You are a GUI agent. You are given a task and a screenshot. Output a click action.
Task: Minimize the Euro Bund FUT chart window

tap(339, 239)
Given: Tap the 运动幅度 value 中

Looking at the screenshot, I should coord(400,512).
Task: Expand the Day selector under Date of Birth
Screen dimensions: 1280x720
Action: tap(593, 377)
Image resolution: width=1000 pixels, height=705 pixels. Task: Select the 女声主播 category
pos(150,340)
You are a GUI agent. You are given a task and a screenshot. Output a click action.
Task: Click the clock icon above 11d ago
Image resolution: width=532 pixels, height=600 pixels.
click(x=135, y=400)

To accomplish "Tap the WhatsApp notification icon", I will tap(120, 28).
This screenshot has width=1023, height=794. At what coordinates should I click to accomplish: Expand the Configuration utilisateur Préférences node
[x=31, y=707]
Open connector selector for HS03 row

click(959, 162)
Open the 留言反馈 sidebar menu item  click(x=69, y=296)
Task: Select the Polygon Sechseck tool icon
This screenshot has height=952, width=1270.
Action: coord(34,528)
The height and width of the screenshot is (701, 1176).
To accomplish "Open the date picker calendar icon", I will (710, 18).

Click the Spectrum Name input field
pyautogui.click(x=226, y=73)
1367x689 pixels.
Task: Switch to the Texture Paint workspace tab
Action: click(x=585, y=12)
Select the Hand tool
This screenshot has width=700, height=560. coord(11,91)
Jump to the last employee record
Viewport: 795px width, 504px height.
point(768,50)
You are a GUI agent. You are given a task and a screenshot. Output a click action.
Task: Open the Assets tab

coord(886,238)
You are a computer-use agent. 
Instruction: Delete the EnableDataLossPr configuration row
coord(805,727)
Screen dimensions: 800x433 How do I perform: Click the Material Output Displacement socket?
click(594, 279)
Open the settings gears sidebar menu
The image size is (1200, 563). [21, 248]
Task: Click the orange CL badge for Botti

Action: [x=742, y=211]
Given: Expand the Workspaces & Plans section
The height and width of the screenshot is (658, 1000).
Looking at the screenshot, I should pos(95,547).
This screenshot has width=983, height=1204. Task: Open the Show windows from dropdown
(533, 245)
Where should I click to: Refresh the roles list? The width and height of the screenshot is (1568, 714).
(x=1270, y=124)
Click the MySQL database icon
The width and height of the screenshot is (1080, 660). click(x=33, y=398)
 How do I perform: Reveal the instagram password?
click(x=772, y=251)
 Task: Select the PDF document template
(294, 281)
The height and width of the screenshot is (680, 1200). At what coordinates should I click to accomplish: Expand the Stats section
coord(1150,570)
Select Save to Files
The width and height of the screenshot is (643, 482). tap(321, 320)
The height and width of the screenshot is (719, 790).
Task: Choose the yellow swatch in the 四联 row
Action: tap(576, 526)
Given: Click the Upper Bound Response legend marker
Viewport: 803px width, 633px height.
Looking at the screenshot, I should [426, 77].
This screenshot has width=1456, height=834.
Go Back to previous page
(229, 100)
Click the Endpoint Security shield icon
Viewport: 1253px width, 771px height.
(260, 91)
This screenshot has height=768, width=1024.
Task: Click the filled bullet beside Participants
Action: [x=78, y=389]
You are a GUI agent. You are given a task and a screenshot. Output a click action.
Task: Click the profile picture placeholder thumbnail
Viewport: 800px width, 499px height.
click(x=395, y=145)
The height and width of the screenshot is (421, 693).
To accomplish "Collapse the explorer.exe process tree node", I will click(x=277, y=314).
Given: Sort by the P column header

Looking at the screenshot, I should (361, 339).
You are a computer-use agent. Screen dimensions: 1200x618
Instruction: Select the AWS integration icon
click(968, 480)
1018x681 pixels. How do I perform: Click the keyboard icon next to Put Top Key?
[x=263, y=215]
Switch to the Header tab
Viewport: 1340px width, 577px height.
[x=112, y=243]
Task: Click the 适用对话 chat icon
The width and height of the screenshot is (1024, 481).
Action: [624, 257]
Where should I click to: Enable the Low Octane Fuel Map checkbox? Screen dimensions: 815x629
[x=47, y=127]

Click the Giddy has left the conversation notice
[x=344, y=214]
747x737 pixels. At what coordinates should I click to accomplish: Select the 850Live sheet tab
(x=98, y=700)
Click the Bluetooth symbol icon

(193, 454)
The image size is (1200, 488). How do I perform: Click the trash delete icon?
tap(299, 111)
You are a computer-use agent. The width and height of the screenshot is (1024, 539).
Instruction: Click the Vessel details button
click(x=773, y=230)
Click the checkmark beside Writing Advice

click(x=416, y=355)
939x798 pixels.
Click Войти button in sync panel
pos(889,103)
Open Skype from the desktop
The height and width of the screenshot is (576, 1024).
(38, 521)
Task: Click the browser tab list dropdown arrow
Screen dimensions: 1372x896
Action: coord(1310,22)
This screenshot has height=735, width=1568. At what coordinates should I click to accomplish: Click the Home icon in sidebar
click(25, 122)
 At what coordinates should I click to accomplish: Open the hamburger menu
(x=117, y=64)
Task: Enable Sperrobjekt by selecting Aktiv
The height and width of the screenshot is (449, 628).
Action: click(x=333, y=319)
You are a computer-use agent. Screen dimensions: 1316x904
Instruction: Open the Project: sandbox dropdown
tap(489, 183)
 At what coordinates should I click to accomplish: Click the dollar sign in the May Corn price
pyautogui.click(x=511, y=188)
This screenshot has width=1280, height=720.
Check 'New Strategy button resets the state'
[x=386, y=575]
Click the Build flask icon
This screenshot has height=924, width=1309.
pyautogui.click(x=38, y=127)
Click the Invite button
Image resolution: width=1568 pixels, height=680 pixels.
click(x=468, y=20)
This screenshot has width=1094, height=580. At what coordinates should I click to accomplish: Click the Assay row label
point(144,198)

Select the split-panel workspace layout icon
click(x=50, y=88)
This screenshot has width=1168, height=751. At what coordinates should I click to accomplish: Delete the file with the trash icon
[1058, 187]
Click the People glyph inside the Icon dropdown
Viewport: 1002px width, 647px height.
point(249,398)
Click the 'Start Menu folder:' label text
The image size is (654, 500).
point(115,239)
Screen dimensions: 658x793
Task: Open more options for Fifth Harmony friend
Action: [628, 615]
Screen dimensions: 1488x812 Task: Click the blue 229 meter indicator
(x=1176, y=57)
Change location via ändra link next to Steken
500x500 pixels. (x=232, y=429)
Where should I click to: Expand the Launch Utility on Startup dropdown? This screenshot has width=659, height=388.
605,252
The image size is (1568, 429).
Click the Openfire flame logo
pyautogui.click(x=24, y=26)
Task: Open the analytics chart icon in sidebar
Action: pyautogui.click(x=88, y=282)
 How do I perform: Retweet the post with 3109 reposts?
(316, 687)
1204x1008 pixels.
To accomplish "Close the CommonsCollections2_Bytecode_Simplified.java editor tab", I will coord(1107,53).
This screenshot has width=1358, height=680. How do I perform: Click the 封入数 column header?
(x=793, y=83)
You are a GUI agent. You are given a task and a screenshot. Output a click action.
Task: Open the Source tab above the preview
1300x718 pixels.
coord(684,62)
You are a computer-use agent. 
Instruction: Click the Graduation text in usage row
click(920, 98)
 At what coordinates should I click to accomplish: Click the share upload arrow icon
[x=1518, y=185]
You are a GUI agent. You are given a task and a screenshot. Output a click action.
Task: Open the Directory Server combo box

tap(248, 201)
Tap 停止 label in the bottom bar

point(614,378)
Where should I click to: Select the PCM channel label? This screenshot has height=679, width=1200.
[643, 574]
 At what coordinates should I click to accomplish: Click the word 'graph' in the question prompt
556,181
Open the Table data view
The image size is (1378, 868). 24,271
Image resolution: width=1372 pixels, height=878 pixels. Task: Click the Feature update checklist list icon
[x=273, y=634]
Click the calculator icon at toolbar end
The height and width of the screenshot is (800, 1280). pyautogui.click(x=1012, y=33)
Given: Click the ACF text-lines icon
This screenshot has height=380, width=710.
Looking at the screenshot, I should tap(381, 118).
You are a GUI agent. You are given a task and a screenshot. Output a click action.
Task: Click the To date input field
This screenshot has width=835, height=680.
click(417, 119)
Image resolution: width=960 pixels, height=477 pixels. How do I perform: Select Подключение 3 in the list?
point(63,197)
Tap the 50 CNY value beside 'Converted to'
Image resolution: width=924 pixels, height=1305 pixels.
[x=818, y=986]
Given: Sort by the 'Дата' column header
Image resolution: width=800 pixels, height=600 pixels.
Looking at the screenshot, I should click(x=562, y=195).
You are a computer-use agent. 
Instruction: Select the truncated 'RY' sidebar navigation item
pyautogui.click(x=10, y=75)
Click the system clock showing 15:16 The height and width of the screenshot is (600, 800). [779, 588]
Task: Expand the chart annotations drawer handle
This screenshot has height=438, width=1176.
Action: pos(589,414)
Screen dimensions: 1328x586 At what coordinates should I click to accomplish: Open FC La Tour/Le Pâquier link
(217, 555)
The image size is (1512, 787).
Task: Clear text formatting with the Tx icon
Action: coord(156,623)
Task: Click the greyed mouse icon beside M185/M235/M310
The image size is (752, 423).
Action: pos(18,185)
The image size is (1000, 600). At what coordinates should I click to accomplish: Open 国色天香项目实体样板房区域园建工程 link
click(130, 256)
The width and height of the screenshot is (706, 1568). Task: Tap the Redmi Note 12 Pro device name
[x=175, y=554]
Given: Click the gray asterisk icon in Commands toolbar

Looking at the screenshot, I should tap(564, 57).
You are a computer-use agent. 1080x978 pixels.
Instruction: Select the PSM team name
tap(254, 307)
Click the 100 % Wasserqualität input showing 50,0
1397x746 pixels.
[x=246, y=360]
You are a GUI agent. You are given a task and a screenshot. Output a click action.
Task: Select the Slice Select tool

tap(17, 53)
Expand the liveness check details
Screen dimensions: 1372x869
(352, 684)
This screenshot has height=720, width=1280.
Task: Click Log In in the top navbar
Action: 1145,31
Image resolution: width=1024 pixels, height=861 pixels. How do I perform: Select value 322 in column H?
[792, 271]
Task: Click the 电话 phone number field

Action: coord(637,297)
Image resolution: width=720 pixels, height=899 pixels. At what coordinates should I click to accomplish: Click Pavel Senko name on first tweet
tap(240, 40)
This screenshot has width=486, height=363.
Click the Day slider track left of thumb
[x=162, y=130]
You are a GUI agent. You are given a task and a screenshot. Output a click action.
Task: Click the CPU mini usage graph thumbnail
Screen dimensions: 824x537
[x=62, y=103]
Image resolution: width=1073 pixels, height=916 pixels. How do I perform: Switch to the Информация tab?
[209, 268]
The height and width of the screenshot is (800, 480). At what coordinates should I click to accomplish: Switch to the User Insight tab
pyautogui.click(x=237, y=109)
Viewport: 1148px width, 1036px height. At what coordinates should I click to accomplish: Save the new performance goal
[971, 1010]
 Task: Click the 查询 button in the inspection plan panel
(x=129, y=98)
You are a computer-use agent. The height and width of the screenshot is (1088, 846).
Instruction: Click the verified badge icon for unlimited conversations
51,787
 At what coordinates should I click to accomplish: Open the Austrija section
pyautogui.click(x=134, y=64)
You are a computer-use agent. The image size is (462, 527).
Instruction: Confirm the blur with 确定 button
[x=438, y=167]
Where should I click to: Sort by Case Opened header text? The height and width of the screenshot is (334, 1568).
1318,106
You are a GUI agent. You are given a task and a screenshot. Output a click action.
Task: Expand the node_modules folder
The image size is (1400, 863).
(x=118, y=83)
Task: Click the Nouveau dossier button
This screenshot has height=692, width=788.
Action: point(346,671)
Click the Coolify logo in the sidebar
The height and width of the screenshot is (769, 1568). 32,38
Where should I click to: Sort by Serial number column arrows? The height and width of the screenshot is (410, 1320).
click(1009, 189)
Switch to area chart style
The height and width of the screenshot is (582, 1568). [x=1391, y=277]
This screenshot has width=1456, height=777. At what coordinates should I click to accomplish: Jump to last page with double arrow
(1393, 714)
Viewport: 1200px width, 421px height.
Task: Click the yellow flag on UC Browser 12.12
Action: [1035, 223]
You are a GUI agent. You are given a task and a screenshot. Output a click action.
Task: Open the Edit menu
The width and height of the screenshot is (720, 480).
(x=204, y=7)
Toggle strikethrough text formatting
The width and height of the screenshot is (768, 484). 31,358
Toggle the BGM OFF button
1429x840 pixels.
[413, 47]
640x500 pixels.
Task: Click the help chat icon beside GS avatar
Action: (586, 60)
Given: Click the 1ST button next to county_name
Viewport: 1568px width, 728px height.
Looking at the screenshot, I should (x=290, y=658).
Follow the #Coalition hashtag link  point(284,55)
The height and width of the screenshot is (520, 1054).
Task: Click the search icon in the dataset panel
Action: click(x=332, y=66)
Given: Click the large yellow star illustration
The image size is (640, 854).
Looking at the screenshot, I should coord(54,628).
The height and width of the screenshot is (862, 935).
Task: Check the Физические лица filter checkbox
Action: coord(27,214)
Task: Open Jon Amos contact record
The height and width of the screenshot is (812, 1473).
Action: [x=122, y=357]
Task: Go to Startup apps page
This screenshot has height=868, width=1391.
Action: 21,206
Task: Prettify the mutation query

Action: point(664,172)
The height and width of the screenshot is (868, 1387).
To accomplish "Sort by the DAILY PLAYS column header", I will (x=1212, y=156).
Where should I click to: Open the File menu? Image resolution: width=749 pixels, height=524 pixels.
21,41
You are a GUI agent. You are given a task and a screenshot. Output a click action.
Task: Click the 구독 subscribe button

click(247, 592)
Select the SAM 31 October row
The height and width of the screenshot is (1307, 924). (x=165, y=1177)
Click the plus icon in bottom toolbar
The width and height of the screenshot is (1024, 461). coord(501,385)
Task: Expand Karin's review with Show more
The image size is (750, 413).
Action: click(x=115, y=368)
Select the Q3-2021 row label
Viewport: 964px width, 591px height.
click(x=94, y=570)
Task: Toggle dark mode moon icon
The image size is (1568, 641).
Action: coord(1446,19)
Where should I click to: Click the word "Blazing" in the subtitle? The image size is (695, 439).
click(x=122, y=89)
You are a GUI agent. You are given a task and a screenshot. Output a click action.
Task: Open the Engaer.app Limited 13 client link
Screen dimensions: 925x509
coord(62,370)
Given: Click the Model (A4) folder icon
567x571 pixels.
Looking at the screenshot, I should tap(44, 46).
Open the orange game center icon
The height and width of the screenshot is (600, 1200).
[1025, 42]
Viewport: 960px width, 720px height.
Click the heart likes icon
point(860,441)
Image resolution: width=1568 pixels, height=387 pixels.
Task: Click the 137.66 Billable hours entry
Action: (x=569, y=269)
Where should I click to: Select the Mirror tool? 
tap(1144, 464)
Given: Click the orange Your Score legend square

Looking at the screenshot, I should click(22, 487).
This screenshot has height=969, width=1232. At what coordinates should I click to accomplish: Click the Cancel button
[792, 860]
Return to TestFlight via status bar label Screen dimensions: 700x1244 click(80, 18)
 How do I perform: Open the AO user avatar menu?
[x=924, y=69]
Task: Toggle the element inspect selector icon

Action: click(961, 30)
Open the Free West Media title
##########
→ **How to complete this task**:
When a line in the material includes the word "record", copy it out.

→ **Exercise answer**:
Jump to the last employee record
Task: Open Jon Amos contact record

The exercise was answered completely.